## DATA EXTRACTS
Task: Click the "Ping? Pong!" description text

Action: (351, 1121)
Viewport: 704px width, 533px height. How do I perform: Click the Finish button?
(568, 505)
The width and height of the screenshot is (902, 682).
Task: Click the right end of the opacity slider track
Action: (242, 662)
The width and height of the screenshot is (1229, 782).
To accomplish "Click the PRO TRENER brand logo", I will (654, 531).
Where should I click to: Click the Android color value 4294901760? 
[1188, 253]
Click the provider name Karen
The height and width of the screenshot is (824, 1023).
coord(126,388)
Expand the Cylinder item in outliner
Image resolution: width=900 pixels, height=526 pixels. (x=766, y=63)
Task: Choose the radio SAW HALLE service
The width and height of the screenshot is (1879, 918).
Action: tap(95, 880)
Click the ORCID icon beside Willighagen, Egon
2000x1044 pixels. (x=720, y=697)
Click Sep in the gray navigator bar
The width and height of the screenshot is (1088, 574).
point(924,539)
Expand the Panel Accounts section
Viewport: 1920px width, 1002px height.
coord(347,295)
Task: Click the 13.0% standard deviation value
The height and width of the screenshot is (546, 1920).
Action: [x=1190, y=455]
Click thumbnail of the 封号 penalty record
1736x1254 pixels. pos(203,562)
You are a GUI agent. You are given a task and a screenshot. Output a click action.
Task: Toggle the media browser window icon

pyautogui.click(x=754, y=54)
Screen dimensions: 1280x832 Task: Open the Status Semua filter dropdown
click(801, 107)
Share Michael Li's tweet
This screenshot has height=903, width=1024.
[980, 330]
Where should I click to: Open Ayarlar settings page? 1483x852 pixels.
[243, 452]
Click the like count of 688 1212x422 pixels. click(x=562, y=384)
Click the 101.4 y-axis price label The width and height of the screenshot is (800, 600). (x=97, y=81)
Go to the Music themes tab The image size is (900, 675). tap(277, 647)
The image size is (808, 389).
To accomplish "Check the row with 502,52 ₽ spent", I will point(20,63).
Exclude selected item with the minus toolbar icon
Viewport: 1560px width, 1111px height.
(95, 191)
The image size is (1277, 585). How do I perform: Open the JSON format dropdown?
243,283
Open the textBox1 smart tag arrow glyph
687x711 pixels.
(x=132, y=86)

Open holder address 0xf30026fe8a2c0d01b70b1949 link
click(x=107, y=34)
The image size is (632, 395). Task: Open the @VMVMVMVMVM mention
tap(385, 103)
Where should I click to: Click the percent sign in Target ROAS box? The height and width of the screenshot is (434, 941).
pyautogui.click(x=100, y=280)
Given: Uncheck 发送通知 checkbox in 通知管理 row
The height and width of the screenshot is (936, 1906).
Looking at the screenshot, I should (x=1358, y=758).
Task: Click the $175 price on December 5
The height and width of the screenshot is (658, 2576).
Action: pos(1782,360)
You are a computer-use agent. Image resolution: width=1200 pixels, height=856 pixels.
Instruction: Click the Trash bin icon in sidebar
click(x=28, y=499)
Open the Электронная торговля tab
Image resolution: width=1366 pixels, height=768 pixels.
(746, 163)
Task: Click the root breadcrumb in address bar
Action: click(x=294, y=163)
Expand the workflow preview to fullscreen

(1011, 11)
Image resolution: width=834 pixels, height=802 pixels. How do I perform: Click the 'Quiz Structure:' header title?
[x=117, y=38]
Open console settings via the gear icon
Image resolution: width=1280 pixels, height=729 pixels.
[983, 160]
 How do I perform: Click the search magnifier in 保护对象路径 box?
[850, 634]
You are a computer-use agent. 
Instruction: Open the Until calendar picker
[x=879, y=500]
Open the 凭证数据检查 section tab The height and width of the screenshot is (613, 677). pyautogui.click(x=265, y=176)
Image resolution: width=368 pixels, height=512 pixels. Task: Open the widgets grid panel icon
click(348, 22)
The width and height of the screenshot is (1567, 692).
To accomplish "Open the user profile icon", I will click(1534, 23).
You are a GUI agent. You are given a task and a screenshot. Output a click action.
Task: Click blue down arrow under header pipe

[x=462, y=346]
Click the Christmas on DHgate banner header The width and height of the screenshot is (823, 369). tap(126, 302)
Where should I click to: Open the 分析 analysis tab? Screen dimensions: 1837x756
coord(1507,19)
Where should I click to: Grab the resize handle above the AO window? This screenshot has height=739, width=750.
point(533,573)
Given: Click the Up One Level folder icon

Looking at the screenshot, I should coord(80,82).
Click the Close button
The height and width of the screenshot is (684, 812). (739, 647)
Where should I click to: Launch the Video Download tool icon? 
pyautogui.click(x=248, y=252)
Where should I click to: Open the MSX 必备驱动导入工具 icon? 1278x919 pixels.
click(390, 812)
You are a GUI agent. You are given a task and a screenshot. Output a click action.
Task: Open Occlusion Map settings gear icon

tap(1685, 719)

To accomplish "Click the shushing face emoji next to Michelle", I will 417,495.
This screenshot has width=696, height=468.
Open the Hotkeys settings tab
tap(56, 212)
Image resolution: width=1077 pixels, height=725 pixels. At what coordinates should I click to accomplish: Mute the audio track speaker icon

## TASK DIRECTIONS
Send back, unchanged, every line of the records from the one with "Task: Open Occlusion Map settings gear icon" through the last.

## OUTPUT FOR THIS TASK
Task: Open Occlusion Map settings gear icon

tap(1685, 719)

To accomplish "Click the shushing face emoji next to Michelle", I will 417,495.
This screenshot has width=696, height=468.
Open the Hotkeys settings tab
tap(56, 212)
Image resolution: width=1077 pixels, height=725 pixels. At what coordinates should I click to accomplish: Mute the audio track speaker icon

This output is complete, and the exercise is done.